Le récit sur l’esclavage à la française

“C’est impossible d’avoir une exactitude historique parfaite. C’est un sujet difficile à aborder, mais on va le faire parce qu’il faut que les gens sachent ce qui s’est passé. Mais faut faire rire parce que sinon les gens ne supporteront pas…” 

Je me dis que c’est sûrement la base des discussions des cinéastes afrofrançais qui décident de créer sur la thématique de l’esclavage. Je trouve fascinant d’avoir la volonté de “rétablir la vérité”, de “parler de l’histoire qu’on ne nous apprend pas à l’école”, mais de continuer à proposer des récits déshumanisants, stéréotypés donc inutiles. 

Depuis que je fais Karukerament, je constate que l’automne est la saison idéale pour le clickbait. Les “Antillais” et tout ce qui concerne “les Antilles” sont un sujet de choix pour faire le buzz. Cette semaine, j’ai vu une vidéo partagée par plusieurs pages auxquelles je suis abonnée sur Instagram. Co-publiée par Jean-Pascal Zadi et le Studio Bagel, elle s’intitule “L’administration française à l’ancienne”... Aux côtés de l’humoriste Fary Lopes, il incarne un “esclave affranchi” demandant à une juge des indemnités le lendemain de l’abolition de l’esclavage de 1848. La juge leur explique que seuls les maîtres recevront une indemnisation. Bien que les commentaires Instagram soient élogieux, personne ne questionne l’intention de publier cet extrait avec pour légende “même à la CAF ils sont plus sympas”...

══════

* _Consigne_
Reprenez le texte sur le récit de l'esclavage à la française et poursuivez-le après sa dernière phrase.

══════

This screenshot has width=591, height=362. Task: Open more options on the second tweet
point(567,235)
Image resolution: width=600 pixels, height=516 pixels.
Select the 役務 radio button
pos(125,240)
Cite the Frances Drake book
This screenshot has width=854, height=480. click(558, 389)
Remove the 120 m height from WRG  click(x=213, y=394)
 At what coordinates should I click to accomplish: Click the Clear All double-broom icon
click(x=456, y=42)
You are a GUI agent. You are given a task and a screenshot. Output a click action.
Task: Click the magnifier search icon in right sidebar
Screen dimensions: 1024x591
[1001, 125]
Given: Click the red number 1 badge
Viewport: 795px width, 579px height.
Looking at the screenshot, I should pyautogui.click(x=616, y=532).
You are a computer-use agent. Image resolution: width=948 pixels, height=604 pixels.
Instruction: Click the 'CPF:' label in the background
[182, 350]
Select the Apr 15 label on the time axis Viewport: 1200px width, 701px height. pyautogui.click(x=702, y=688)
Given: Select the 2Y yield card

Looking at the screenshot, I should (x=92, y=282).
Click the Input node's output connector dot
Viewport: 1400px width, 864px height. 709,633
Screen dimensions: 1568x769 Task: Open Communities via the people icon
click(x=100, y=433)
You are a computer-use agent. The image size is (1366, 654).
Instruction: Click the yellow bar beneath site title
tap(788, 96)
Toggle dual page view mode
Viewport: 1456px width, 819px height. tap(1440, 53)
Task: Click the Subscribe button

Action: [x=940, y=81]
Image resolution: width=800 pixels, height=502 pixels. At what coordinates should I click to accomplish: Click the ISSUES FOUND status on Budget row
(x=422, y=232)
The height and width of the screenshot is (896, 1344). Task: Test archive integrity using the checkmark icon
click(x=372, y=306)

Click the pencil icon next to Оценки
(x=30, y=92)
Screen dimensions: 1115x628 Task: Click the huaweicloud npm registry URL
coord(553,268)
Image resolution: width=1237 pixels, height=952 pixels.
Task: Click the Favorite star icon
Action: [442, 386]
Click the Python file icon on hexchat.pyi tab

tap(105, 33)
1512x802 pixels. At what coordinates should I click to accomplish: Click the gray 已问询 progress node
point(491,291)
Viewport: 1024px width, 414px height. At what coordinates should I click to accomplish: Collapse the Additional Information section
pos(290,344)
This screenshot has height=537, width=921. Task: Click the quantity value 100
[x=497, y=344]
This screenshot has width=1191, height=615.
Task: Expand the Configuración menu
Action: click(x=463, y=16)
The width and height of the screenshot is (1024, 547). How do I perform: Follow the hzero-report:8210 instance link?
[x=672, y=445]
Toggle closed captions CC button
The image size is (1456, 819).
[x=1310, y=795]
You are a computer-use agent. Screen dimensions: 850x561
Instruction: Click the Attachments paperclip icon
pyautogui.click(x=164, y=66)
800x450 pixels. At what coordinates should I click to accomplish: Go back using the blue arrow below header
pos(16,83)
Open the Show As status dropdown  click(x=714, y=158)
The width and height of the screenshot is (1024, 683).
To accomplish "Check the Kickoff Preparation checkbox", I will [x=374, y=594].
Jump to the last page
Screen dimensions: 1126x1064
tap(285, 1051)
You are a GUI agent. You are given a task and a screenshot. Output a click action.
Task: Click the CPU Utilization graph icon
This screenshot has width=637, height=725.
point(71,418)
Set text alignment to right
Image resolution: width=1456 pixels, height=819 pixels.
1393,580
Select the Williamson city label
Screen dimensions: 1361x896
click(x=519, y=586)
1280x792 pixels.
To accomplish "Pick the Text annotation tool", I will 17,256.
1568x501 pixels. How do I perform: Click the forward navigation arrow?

══════

* _Réponse rédigée_
Capture de la page IG de Jean-Pascal Zadi - le 11 octobre 2025

En effet, cette capsule, lue avec la grille Karukerament, entretient le flou sur l’histoire de l’esclavage comme le cinéma français encourage à le faire alors que la véritable originalité se trouve dans la version longue intitulée “Le Jour d’après” disponible depuis juillet 2023 sur la chaîne Youtube de Studio Bagel. La majorité du sketch étant conventionnelle, j’avais décidé de ne pas en parler à l’époque. Néanmoins, quand je vois que cet extrait cumule plus de 39 mille likes en 24 heures avec des félicitations et des remerciements de mettre en lumière un fait “inconnu”, je me dis qu’il est important de garder une trace sur la façon dont on peut manipuler le récit sur l’esclavage sous couvert de transmettre une histoire qui soi-disant est gardée dans l’ombre. Avec la grille Karukerament, je vous propose une analyse succincte comparative entre la version courte Instagram et la version longue Youtube.

La version Instagram avec le regard Karukerament

La contextualisation temporelle : de quelle abolition parle-t-on ? L’abolition de 1848 n’est pas l’abolition de 1794. Le contexte politique n’est pas le même. Nous sommes dans le flou. 

La contextualisation géographique : où se déroule la scène ? Dans un tribunal (?) à Paris, aux colonies ? Ou dans une ville comme Nantes, Bordeaux ou La Rochelle ? Nous sommes dans le flou.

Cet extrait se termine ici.